▸ **SET TASK A**
Please write out the full email reply about CMA and pinned userspace pages word for word.

▸ **TEXT PROVIDED**
+++
That was why we introduced MADV_DONTFORK.

> from being swapped out, not using mlock. if all the pages from


True.

> get_user_pages are MOVABLE then CMA would try to migrate movable pages into
> reserved space for DMA once device driver tries allocation through dma api
> so if we could prevent the pages from being moved by CMA and we limit


CMA can't migrate pinning pages which have increased page count by get_user_pages.
So don't worry about it.

> maximum size for userptr(accessed by only root user) then I guess that we
> could avoid these issues. there may be many things I don't care so please
> give me any comments and advices.
> 
> Thanks,
> Inki Dae
> 
> 
>>> So he needs to keep around these mappings for essentially forever to
>>> amortize the setup cost, which boils down to your 2nd use-case. I've
>>> refused to merge that code since, like you point out, too much stuff can
>>> go wrong when we pin arbitrary ranges of userspace.
+++
▸ **LISTED ENTRIES**
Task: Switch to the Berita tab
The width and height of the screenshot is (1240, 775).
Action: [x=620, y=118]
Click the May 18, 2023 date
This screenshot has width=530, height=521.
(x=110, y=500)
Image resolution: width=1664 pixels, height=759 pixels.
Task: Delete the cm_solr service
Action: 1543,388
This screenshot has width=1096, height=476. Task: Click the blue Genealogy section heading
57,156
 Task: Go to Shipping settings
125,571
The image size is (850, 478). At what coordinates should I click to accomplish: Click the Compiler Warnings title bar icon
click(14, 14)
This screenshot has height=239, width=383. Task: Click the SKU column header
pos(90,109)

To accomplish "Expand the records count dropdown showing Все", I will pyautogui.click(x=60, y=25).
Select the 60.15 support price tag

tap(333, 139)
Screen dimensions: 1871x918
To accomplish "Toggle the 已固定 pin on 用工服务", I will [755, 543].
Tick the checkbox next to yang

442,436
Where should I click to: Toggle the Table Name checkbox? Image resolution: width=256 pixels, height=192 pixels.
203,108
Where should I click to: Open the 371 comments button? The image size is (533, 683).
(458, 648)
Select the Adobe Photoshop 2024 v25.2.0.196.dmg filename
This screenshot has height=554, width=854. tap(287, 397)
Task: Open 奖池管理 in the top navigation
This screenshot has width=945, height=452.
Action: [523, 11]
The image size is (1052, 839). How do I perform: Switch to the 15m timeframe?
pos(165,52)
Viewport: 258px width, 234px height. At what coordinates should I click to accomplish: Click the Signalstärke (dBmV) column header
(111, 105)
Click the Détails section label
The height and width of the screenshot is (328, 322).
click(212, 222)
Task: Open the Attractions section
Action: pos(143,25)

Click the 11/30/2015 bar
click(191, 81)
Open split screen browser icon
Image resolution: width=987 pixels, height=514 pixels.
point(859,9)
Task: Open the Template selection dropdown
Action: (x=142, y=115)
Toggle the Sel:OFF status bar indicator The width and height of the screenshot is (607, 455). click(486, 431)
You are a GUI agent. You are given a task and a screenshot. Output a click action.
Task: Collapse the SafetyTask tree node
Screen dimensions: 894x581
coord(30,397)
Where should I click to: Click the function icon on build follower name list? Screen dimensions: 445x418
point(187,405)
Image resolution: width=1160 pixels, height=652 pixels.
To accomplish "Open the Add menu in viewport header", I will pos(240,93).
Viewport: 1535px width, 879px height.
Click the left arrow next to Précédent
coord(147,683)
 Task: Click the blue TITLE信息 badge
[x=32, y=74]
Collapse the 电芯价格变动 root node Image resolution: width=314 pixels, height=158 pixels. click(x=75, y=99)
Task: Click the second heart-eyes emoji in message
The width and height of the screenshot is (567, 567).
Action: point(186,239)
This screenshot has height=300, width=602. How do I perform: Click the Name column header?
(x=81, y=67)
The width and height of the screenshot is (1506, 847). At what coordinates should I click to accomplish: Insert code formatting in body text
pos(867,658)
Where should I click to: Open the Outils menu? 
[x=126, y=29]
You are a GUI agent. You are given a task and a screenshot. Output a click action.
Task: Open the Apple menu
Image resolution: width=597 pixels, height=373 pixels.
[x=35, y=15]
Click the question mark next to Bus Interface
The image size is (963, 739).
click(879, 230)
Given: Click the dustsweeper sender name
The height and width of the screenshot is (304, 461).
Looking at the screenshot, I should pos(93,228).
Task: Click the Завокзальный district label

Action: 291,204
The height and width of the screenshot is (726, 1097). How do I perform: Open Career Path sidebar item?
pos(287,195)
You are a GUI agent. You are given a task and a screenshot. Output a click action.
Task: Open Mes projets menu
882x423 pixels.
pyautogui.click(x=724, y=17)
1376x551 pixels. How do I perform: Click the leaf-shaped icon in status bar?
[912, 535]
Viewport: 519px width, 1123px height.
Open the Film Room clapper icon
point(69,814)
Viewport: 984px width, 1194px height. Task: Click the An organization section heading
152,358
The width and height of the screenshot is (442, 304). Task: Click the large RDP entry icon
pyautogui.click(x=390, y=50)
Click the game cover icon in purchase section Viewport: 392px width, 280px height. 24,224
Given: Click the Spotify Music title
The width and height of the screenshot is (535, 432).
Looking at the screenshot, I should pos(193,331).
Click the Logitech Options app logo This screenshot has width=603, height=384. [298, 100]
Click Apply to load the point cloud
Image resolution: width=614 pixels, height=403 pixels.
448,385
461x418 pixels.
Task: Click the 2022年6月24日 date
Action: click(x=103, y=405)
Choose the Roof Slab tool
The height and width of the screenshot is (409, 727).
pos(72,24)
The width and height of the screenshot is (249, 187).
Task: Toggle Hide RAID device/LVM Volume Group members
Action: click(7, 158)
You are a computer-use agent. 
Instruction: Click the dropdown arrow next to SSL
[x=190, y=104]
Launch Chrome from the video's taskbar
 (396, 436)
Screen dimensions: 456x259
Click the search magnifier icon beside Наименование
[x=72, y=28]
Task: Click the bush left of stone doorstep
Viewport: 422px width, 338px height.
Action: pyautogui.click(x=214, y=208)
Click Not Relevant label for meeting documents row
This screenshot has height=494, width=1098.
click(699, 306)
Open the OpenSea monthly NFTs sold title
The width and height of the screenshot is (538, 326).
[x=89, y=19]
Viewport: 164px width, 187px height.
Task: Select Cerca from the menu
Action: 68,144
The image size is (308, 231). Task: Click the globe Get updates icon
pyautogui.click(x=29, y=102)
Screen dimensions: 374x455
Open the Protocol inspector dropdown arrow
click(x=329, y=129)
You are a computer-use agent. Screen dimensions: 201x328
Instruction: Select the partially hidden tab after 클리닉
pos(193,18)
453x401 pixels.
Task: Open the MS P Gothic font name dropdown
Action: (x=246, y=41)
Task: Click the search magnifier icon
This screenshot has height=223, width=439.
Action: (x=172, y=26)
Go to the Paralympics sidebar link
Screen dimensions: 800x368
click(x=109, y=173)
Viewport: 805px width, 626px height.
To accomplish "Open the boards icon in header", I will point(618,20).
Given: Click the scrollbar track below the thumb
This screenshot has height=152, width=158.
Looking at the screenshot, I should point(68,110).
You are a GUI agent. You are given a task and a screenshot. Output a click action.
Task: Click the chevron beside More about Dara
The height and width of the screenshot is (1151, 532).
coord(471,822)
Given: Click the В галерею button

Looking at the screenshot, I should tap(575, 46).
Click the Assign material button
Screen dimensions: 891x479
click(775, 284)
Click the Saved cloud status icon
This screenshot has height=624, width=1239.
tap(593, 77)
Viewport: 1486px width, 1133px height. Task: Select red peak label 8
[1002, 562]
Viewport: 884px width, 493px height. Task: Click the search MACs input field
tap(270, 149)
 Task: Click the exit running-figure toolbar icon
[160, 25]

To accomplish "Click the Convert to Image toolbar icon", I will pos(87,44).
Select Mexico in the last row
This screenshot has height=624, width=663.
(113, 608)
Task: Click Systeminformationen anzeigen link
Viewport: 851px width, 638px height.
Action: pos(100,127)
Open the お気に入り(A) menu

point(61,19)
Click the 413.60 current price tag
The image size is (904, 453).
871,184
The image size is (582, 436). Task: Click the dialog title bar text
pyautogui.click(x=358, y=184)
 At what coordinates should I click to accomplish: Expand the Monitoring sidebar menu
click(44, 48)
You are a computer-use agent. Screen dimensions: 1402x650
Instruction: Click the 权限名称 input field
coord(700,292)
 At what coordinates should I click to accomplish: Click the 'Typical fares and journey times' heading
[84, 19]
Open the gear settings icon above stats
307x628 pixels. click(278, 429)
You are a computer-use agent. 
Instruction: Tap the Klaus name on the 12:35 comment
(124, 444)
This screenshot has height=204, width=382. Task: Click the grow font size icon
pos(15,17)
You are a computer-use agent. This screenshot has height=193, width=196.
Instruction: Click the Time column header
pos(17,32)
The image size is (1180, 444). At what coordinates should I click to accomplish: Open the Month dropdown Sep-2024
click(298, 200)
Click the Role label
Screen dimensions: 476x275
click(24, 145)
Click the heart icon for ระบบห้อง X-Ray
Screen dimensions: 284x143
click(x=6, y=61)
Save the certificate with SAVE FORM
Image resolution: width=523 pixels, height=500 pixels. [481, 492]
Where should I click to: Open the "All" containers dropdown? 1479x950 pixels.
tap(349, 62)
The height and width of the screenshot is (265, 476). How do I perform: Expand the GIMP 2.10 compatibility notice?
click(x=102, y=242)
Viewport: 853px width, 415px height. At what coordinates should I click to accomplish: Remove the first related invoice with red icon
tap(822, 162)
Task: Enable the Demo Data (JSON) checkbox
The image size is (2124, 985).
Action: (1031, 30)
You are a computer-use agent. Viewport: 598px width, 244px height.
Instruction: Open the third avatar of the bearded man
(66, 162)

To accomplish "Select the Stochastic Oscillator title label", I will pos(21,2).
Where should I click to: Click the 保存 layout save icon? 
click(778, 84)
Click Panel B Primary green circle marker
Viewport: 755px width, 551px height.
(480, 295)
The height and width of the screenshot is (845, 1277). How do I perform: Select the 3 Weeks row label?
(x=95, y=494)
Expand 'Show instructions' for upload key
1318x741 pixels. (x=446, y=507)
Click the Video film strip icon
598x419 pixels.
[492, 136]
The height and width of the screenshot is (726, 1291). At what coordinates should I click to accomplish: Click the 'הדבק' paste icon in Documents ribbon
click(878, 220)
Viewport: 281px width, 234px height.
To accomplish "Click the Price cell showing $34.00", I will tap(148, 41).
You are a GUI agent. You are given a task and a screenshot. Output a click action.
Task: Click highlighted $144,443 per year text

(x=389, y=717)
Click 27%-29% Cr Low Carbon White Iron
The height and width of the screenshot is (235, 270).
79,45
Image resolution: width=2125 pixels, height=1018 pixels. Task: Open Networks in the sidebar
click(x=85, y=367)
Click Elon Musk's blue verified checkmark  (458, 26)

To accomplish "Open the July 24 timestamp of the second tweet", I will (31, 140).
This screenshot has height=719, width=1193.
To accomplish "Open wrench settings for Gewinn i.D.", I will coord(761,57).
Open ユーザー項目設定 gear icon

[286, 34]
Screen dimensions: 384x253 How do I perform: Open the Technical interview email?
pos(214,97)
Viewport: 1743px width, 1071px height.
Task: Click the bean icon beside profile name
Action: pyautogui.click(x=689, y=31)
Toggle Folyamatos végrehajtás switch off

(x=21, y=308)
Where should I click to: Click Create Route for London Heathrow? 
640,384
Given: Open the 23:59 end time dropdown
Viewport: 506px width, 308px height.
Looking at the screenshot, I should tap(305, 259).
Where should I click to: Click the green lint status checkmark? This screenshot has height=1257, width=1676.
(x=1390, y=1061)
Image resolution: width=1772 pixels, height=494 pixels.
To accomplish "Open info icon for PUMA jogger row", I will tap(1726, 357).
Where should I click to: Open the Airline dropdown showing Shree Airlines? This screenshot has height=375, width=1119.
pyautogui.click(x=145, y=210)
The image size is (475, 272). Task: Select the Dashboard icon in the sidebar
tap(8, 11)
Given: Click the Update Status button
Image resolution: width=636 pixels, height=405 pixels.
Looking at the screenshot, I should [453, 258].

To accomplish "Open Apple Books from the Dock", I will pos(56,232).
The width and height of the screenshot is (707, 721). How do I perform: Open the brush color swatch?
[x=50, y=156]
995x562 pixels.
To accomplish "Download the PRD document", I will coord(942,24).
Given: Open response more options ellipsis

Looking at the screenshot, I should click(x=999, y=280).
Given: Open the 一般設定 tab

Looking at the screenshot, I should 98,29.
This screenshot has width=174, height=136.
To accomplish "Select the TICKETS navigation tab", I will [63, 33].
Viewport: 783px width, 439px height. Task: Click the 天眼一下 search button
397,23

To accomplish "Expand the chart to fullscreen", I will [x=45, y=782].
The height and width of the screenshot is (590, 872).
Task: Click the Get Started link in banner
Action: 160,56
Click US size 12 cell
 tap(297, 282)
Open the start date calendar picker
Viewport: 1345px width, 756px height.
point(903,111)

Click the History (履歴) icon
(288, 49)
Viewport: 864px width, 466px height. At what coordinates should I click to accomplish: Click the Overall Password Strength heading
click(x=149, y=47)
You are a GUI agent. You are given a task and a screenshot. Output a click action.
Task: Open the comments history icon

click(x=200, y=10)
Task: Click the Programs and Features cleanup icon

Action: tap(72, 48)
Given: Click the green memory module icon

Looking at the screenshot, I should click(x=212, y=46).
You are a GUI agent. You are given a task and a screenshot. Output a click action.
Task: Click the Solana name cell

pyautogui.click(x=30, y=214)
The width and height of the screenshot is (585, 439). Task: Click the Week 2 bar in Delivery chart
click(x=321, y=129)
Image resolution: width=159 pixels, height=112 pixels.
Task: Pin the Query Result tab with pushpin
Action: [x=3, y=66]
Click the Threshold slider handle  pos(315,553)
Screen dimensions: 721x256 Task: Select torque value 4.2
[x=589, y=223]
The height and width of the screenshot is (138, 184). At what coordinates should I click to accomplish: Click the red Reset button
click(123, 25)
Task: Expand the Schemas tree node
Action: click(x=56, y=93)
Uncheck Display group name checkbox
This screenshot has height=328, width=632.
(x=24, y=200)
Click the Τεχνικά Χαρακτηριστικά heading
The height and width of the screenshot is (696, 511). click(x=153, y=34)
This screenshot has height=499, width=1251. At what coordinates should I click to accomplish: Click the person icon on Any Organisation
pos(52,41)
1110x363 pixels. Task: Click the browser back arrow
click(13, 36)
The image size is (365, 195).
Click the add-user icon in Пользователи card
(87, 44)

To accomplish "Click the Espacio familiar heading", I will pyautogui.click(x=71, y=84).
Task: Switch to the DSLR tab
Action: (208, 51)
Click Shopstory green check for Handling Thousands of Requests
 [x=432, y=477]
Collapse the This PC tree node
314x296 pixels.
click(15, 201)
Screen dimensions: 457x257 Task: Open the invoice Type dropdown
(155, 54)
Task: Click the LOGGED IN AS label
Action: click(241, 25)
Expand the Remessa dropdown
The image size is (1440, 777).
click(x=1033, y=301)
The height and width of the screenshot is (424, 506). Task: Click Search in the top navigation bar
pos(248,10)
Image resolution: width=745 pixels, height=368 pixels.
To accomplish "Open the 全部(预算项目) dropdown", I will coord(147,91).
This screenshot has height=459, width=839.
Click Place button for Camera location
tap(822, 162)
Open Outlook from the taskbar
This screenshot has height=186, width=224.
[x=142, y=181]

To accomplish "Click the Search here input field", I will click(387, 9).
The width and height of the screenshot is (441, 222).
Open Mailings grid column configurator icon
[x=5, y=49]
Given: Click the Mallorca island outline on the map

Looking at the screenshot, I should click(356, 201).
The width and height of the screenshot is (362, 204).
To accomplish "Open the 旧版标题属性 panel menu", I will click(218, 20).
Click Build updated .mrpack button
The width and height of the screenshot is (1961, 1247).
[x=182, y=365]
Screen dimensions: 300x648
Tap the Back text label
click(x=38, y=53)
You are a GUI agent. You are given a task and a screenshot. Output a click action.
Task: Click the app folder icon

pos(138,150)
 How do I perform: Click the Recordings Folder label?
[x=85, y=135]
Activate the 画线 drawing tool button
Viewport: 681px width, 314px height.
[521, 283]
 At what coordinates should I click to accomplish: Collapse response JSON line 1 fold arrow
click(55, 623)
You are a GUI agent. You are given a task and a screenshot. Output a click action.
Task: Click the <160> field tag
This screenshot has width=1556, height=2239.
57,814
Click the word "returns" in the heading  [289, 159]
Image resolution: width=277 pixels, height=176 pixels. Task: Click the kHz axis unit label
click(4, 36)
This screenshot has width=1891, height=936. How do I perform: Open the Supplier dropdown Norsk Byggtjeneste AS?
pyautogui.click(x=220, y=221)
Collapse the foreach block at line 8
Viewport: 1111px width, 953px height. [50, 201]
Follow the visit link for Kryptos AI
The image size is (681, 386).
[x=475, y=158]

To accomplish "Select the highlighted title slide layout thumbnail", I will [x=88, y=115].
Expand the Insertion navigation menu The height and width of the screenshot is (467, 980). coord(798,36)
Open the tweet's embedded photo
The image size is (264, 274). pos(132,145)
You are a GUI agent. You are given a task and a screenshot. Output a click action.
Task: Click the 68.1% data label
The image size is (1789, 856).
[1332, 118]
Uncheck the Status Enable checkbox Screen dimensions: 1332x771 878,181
+++
▸ **SET TASK B**
Rewrite the records from the line with "Where should I click to: Click the 保存" up to and including the line with "I will coord(761,57)." as a Markdown table with columns n and Line. Give each row a number and leave out blank lines.

▸ **WRITTEN ANSWER A**
That was why we introduced MADV_DONTFORK.

> from being swapped out, not using mlock. if all the pages from


True.

> get_user_pages are MOVABLE then CMA would try to migrate movable pages into
> reserved space for DMA once device driver tries allocation through dma api
> so if we could prevent the pages from being moved by CMA and we limit


CMA can't migrate pinning pages which have increased page count by get_user_pages.
So don't worry about it.

> maximum size for userptr(accessed by only root user) then I guess that we
> could avoid these issues. there may be many things I don't care so please
> give me any comments and advices.
> 
> Thanks,
> Inki Dae
> 
> 
>>> So he needs to keep around these mappings for essentially forever to
>>> amortize the setup cost, which boils down to your 2nd use-case. I've
>>> refused to merge that code since, like you point out, too much stuff can
>>> go wrong when we pin arbitrary ranges of userspace.

▸ **WRITTEN ANSWER B**
| n | Line |
|---|---|
| 1 | Where should I click to: Click the 保存 layout save icon?  |
| 2 | click(778, 84) |
| 3 | Click Panel B Primary green circle marker |
| 4 | Viewport: 755px width, 551px height. |
| 5 | (480, 295) |
| 6 | The height and width of the screenshot is (845, 1277). How do I perform: Select the 3 Weeks row label? |
| 7 | (x=95, y=494) |
| 8 | Expand 'Show instructions' for upload key |
| 9 | 1318x741 pixels. (x=446, y=507) |
| 10 | Click the Video film strip icon |
| 11 | 598x419 pixels. |
| 12 | [492, 136] |
| 13 | The height and width of the screenshot is (726, 1291). At what coordinates should I click to accomplish: Click the 'הדבק' paste icon in Documents ribbon |
| 14 | click(878, 220) |
| 15 | Viewport: 281px width, 234px height. |
| 16 | To accomplish "Click the Price cell showing $34.00", I will tap(148, 41). |
| 17 | You are a GUI agent. You are given a task and a screenshot. Output a click action. |
| 18 | Task: Click highlighted $144,443 per year text |
| 19 | (x=389, y=717) |
| 20 | Click 27%-29% Cr Low Carbon White Iron |
| 21 | The height and width of the screenshot is (235, 270). |
| 22 | 79,45 |
| 23 | Image resolution: width=2125 pixels, height=1018 pixels. Task: Open Networks in the sidebar |
| 24 | click(x=85, y=367) |
| 25 | Click Elon Musk's blue verified checkmark  (458, 26) |
| 26 | To accomplish "Open the July 24 timestamp of the second tweet", I will (31, 140). |
| 27 | This screenshot has height=719, width=1193. |
| 28 | To accomplish "Open wrench settings for Gewinn i.D.", I will coord(761,57). |